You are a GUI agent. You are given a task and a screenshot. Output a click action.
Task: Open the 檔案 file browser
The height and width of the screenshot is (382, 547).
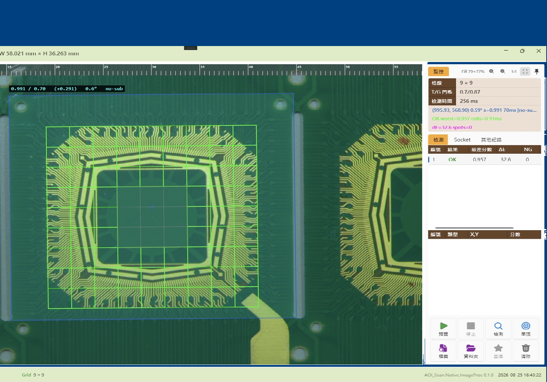point(443,351)
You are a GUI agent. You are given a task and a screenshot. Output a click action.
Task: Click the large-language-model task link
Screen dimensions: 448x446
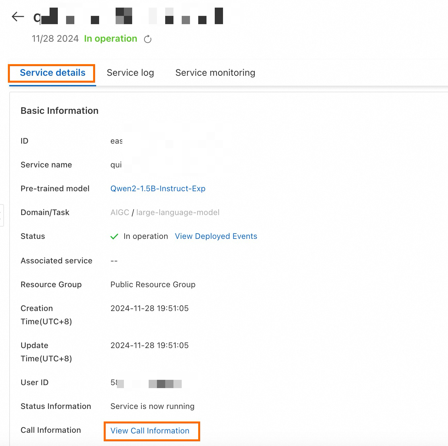tap(178, 212)
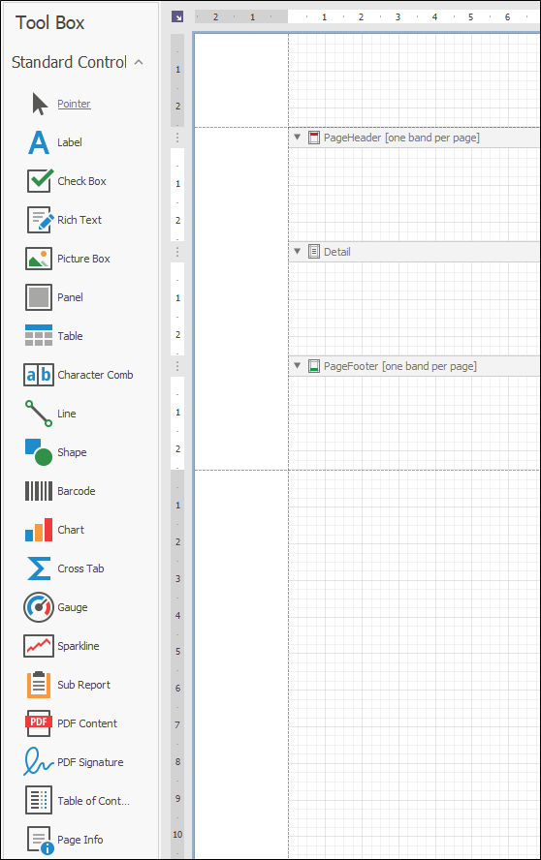Select the Label control icon
Image resolution: width=541 pixels, height=860 pixels.
(39, 142)
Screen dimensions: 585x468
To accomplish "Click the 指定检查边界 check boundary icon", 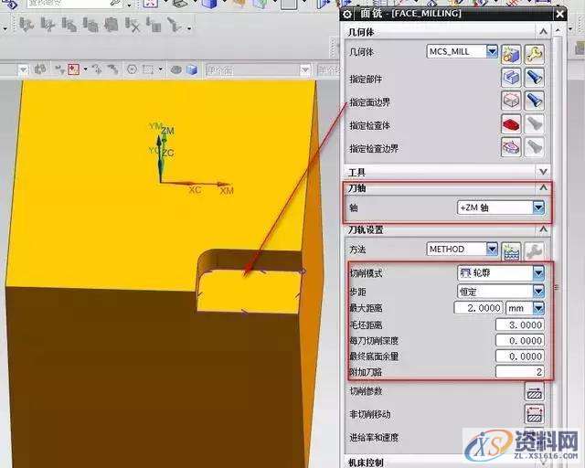I will pyautogui.click(x=511, y=146).
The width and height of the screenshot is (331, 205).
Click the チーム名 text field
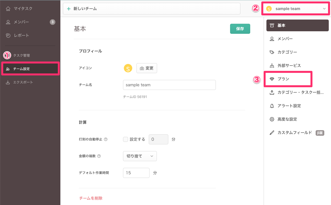169,85
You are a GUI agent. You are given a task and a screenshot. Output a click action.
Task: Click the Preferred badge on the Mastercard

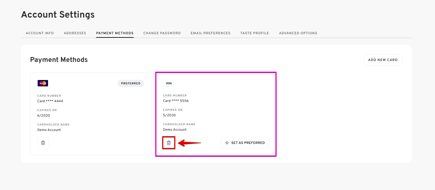pyautogui.click(x=131, y=83)
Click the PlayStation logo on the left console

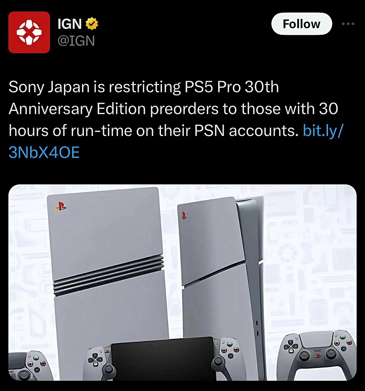(61, 206)
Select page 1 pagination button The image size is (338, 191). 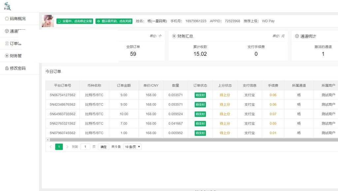point(59,147)
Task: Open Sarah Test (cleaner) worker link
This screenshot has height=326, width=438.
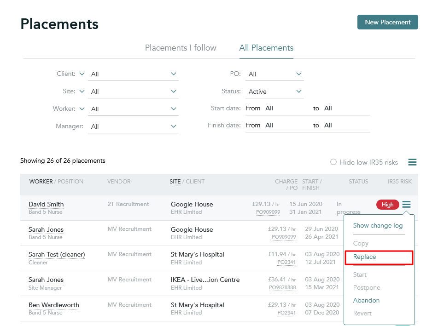Action: point(57,254)
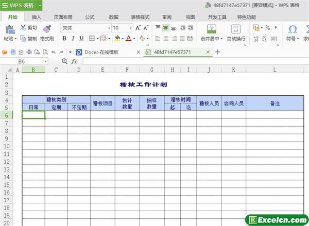This screenshot has width=309, height=226.
Task: Open the 公式 (Formulas) ribbon tab
Action: pyautogui.click(x=90, y=17)
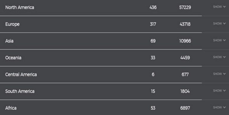Select the South America label
The height and width of the screenshot is (115, 229).
20,91
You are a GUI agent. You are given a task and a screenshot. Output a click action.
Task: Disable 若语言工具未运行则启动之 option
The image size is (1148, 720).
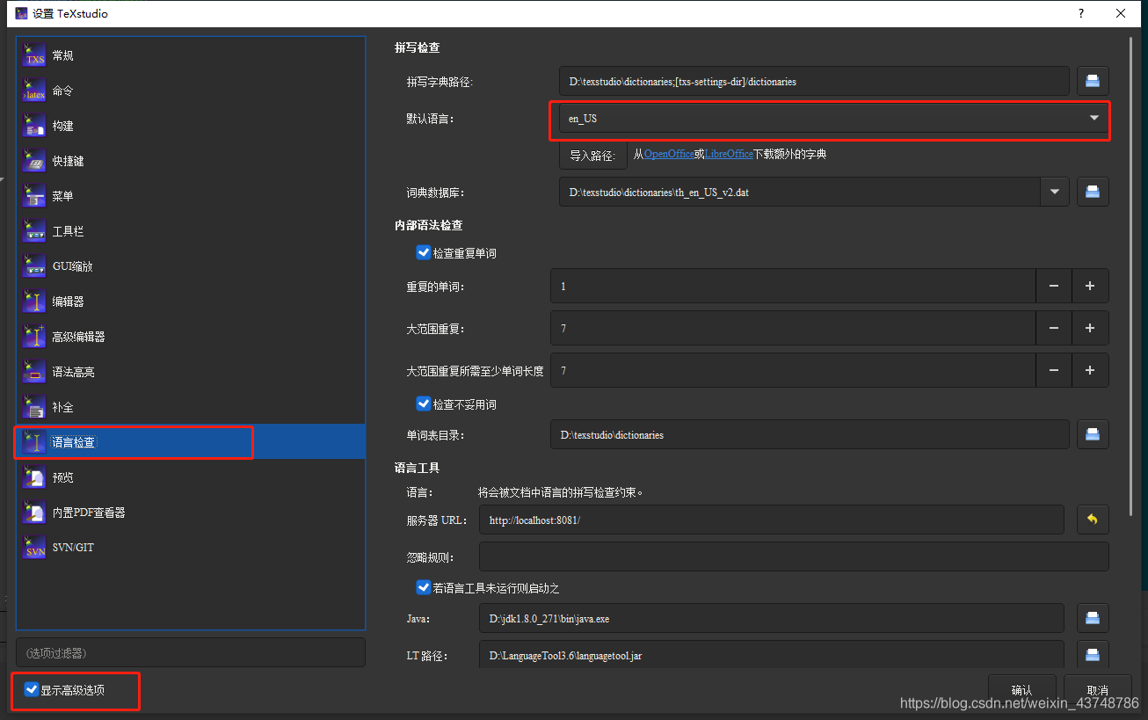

• Exercise:
Repeat exactly the lines from the one containing "Task: Disable 若语言工具未运行则启动之 option" to the last line of the records above, including both, and leave out any pictures.

• Answer below:
Task: Disable 若语言工具未运行则启动之 option
The image size is (1148, 720).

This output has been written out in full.